**Your goal**. Copy out each of the lines below with nothing changed.

**Stored data**.

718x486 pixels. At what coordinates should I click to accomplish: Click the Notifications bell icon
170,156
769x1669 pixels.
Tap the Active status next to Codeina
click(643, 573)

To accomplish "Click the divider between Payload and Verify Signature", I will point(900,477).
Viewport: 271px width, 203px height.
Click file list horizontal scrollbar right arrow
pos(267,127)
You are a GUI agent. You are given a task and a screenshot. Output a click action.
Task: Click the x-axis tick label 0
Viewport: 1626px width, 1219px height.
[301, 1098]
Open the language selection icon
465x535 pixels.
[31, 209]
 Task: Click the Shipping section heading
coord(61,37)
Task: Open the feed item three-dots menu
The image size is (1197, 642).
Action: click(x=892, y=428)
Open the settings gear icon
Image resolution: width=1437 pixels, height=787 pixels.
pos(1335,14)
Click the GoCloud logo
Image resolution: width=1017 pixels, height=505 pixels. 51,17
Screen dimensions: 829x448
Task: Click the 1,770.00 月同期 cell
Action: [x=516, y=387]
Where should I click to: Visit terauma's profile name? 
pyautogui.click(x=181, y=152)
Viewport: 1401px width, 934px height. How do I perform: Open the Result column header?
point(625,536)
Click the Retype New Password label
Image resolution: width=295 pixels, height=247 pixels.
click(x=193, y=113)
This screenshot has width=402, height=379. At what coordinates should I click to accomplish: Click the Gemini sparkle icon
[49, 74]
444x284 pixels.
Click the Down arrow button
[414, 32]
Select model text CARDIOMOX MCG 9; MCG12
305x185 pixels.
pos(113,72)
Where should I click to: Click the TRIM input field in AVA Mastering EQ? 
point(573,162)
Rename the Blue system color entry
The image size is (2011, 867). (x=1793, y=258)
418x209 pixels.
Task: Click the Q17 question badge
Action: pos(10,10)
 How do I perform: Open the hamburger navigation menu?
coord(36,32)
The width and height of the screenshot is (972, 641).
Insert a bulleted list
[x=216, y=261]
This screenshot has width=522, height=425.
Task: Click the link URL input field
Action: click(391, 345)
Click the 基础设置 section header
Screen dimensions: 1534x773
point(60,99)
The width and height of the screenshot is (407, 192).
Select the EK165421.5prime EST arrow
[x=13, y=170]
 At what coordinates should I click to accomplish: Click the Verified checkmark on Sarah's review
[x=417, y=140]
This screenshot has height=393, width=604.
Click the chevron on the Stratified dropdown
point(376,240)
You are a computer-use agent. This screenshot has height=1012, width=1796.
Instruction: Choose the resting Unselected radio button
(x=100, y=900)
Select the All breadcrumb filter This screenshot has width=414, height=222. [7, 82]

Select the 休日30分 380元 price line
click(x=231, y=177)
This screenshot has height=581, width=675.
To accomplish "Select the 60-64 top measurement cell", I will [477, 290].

**Solution for this problem**.
718x486 pixels. At what coordinates should I click to accomplish: Click the Notifications bell icon
170,156
769x1669 pixels.
Tap the Active status next to Codeina
click(643, 573)

To accomplish "Click the divider between Payload and Verify Signature", I will point(900,477).
Viewport: 271px width, 203px height.
Click file list horizontal scrollbar right arrow
pos(267,127)
You are a GUI agent. You are given a task and a screenshot. Output a click action.
Task: Click the x-axis tick label 0
Viewport: 1626px width, 1219px height.
[301, 1098]
Open the language selection icon
465x535 pixels.
[31, 209]
 Task: Click the Shipping section heading
coord(61,37)
Task: Open the feed item three-dots menu
The image size is (1197, 642).
Action: click(x=892, y=428)
Open the settings gear icon
Image resolution: width=1437 pixels, height=787 pixels.
pos(1335,14)
Click the GoCloud logo
Image resolution: width=1017 pixels, height=505 pixels. 51,17
Screen dimensions: 829x448
Task: Click the 1,770.00 月同期 cell
Action: [x=516, y=387]
Where should I click to: Visit terauma's profile name? 
pyautogui.click(x=181, y=152)
Viewport: 1401px width, 934px height. How do I perform: Open the Result column header?
point(625,536)
Click the Retype New Password label
Image resolution: width=295 pixels, height=247 pixels.
click(x=193, y=113)
This screenshot has width=402, height=379. At what coordinates should I click to accomplish: Click the Gemini sparkle icon
[49, 74]
444x284 pixels.
Click the Down arrow button
[414, 32]
Select model text CARDIOMOX MCG 9; MCG12
305x185 pixels.
pos(113,72)
Where should I click to: Click the TRIM input field in AVA Mastering EQ? 
point(573,162)
Rename the Blue system color entry
The image size is (2011, 867). (x=1793, y=258)
418x209 pixels.
Task: Click the Q17 question badge
Action: pos(10,10)
 How do I perform: Open the hamburger navigation menu?
coord(36,32)
The width and height of the screenshot is (972, 641).
Insert a bulleted list
[x=216, y=261]
This screenshot has width=522, height=425.
Task: Click the link URL input field
Action: click(391, 345)
Click the 基础设置 section header
Screen dimensions: 1534x773
point(60,99)
The width and height of the screenshot is (407, 192).
Select the EK165421.5prime EST arrow
[x=13, y=170]
 At what coordinates should I click to accomplish: Click the Verified checkmark on Sarah's review
[x=417, y=140]
This screenshot has height=393, width=604.
Click the chevron on the Stratified dropdown
point(376,240)
You are a computer-use agent. This screenshot has height=1012, width=1796.
Instruction: Choose the resting Unselected radio button
(x=100, y=900)
Select the All breadcrumb filter This screenshot has width=414, height=222. [7, 82]

Select the 休日30分 380元 price line
click(x=231, y=177)
This screenshot has height=581, width=675.
To accomplish "Select the 60-64 top measurement cell", I will [477, 290].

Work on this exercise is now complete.